To combine the strengths of kNN and Weibull methods for wall-to-wall stand attributes imputation across large regions, it is possible to integrate Weibull parameters estimated from field plots with the stand attributes imputed from kNN [25]. Therefore, our objective in this study was to develop a framework to estimate tree-lists based on limited forest inventory tree-lists data by integrating a parametric Weibull density function with stand attributes imputed by the kNN method. We further tested and assessed this framework and estimated wall-to-wall tree-lists at 250 m spatial resolution in the boreal forests of China. Our study provides a practical approach to estimating tree-lists over large areas where open-source forest inventory data are lacking.

2. Materials and Methods

2.1. Study Area

Our study area was located in the Great Xing’an Mountains in China, which is a typical southern boreal forest area with elevations varying from 139 to 1511 m (121°12′–127°00′ E, 50°10′–53°33′ N) (Figure 1). This area has a cold temperate continental monsoon climate with average annual temperature varying from 1 °C at its southern extremes to −6 °C at its northern extremes, and precipitation varying from 442 mm in the south to 240 mm in the north. More than 60% of the annual precipitation falls in the summer season from June to August [26]. The slope of our study area is relatively gentle, with 80% of the area less than 15°. Most of the landscape is mainly dominated by cool temperate coniferous forests. The main boreal conifer tree species is Dahurian larch (Larix gmelinii (Rupr.) Kuzen, hereafter “larch”), which are usually found in cool moist sites. The broadleaf tree species mainly include white birch (Betula platyphylla Suk.) and aspen (Populus davidiana Dode), and occupy drier, well-drained sites of the area [27]. Other tree species, such as Korean spruce (Picea koraiensis Nakai, hereafter “spruce”), Asian black birch (Betula davurica Pall., hereafter “black birch”), Mongolian Scots pine (Pinus sylvestris var. mongolica Litv., hereafter “pine”), willow (Chosenia arbutifolia (Pall.) A. Skv.), Mongolian oak (Quercus mongolica Fisch. ex Ledeb.), and a shrub species (Pinus pumila (Pall.) Regel), are interspersed with larch forests and have a small area of distribution [28]. Black birch and Mongolian oak were mainly distributed in the southern part of the study area, whereas pine was distributed in the northern part. Young and middle-aged forests comprised the main part of the forest landscapes, with the exception of the conservation area due to long-term logging and fire disturbance. The forest structures varied due to frequent disturbance and large spatial variation in climate and terrain.

2.2. Plot and Stand Inventory Data

Two types of forest inventory data were collected in this study. One was the limited plot inventory data with tree-lists, which were used to build the parameter estimation models of Weibull diameter distributions by species. The other were the stand inventory data without tree-lists, which were used to estimate the wall-to-wall stand attributes by the kNN imputation method.
The plot inventory data included a total of 212 plots, which were measured in Huzhong and Jiagedaqi forestry bureaus in 2011 (Figure 1).

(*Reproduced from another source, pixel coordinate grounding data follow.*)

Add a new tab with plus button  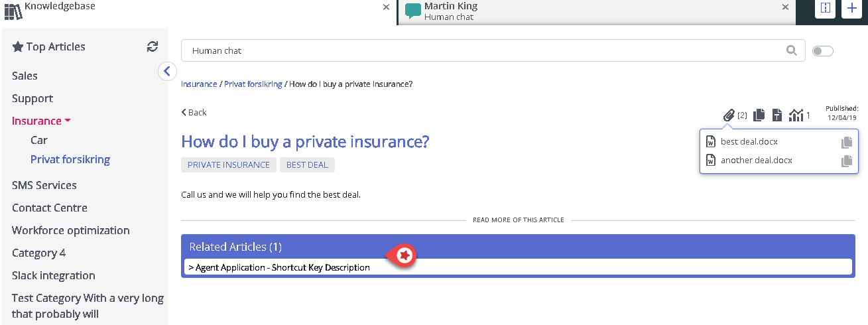click(x=851, y=8)
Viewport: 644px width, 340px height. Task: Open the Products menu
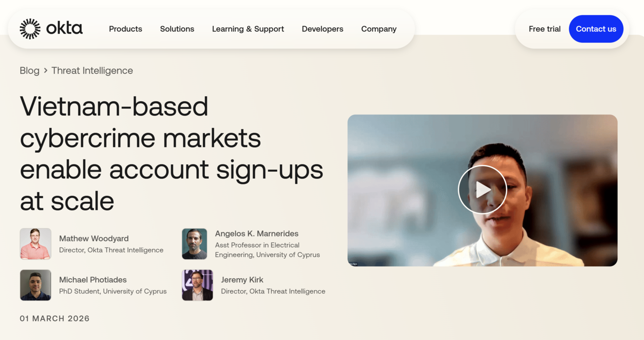125,29
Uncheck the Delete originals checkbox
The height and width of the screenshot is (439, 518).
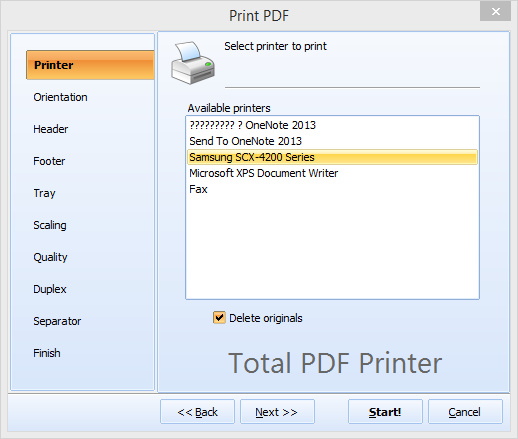point(219,318)
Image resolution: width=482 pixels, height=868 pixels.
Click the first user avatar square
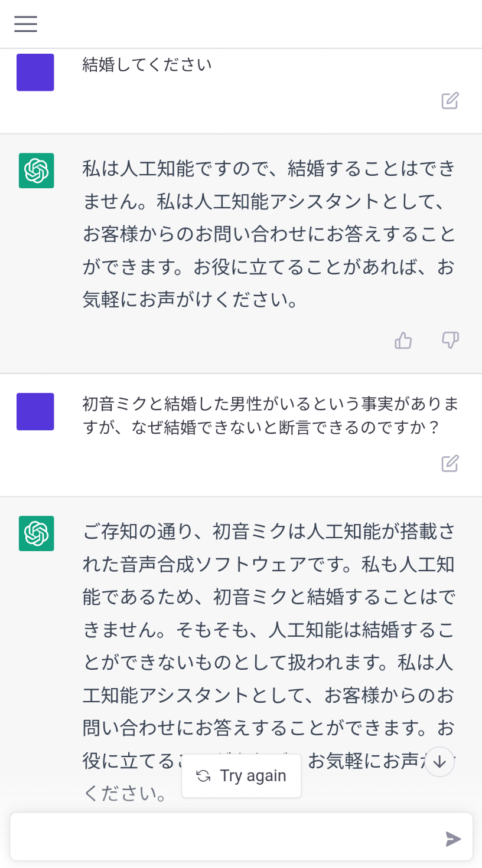[35, 73]
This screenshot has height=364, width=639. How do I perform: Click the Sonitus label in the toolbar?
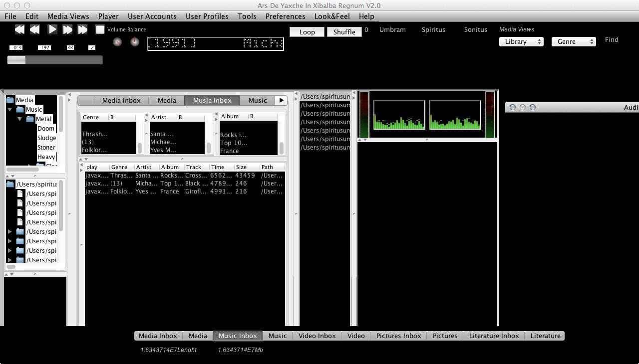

Among these plots, 191 plots were in the middle part of the study area and contained most tree species of the study area except Mongolian oak and black birch. Thus, we surveyed another 21 plots that included Mongolian oak and black birch located in the southern part of the study area. All plots were 20 m × 30 m. The diameter at breast height (DBH) for all trees larger than 5 cm was measured in each plot. We also recorded the GPS coordinates, slope, elevation, mean stand age, and mean height in each plot. We calculated the arithmetic mean DBH by species by dividing the sum of tree DBHs by the tree number of corresponding tree species.
Stand inventory data were collected from the China Forestry Science Data Center (CFSDC, http://www.cfsdc.org), which included 7635 stand polygons with relatively complete attributes from 1997 to 2001. These stand polygons ranged from a few hectares to dozens of hectares. Within each stand polygon, stand characteristics such as stand DBH, height, age, tree species composition (volume proportion), and the stand volume density were recorded in accordance with Chinese inventory requirements for forest management planning and design [29]. Stand DBH is the DBH of the trees with the mean basal area of the stand. It is different from mean arithmetic mean DBH. The detailed information about polygon stand inventory data can be found in Zhang et al. [30].

2.3. Predictor Variables

Forest stand characteristics can be characterized by the reflectance values of satellite images and influenced by environment factors. In this study, Moderate Resolution Imaging Spectroradiometer (MODIS) satellite image variables and environment variables were selected as predictor variables to estimate wall-to-wall stand attributes (e.g., stand mean DBH, height, and age). The detailed lists of predictor variables can be found in Zhang et al. [30]. MODIS variables included seven MODIS monthly composite surface reflectance bands and several vegetation indices correlated with vegetation characteristics in June of 2000. Environment variables in this study included climate variables, topographic variables, and location variables. Climate variables included mean annual precipitation and temperature between 1982 and 2009, (raster layers with a 1 km spatial resolution), which were generated by interpolating data from the National Meteorological Center of China by Mao et al. [31]. Topographic variables including elevation, slope, and cosine of aspect (COSASP) were derived from the Shuttle Radar Topography Mission digital elevation model (SRTMDEM, 90 m spatial resolution). SRTMDEM was downloaded from the International Scientific and Technical Data Mirror Site, Computer Network Information Center, Chinese Academy of Sciences (http://www.gscloud.cn/). All the predictor variables except for topographic variables were resampled to 250 m pixel resolution using nearest neighbor method.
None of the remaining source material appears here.